My opinion is to wait until something happens before deciding whether to increase. But of course that is a very hard decision. Waiting for something to happens means waiting for another seizure. But when will it happen? What if it happens in school in front of all her friends. She is already having trouble making friends since she is somewhat shy. The children are still so young. They will not understand her condition and may shy away from being friends with her. I'd hate to see that and what it would do to her already somewhat low self esteem.

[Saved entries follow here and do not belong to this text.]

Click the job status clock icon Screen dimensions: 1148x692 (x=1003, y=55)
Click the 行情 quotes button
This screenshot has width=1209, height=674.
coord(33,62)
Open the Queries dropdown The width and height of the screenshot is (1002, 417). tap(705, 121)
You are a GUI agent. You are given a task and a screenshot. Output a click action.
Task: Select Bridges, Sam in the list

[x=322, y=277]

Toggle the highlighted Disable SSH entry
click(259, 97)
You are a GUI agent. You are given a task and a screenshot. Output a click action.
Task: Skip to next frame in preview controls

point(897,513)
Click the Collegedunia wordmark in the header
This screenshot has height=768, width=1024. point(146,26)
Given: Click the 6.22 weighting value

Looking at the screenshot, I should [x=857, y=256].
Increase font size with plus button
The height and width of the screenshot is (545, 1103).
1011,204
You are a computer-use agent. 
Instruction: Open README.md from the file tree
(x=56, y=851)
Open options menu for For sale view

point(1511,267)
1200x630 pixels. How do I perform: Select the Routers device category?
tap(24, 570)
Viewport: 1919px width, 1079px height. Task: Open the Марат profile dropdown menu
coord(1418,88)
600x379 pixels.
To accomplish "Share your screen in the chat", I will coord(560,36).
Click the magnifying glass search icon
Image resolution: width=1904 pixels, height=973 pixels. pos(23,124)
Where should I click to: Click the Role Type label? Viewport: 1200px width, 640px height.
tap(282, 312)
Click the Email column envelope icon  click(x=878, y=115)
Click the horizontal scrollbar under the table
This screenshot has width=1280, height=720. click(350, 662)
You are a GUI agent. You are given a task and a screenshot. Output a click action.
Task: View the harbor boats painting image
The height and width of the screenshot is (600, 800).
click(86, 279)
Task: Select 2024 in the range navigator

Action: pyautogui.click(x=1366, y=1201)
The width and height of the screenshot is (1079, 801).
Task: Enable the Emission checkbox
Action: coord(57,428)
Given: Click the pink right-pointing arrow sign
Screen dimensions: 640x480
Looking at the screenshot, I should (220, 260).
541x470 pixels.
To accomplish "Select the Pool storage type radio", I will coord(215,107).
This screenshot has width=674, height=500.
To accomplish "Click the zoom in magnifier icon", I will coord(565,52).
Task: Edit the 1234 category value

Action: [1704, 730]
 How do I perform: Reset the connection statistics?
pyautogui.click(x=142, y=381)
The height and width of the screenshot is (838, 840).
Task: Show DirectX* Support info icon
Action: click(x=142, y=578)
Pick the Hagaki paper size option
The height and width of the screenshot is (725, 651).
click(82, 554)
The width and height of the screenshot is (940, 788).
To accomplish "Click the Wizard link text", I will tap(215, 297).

What if? What if? What if? I am going mad. And each night whenever she flips this way or that or lets out a loud breath or murmur which she tends to do since she has a perpetual blocked nose and often breathes through the mouth when she sleeps, I literally jump up from my sleep worrying, so afraid I'd see another seizure. I don't know what to do and I don't think the doctor knows either. These things are hard to decide upon even for the doctor because they are unclear, not clean cut crystal clear like if you have a pain you take panadol that kind of thing. What to do?
I am relieved that her exams are over. At least there is no stress for now. One less seizure trigger. So for now, I can concentrate on trying to make sure she gets enough rest and sleep. However, next year she will be in Standard 3 in a Chinese School and we all know that that equates to little sleep and more stress. Sigh. We will cross the bridge when we come to it.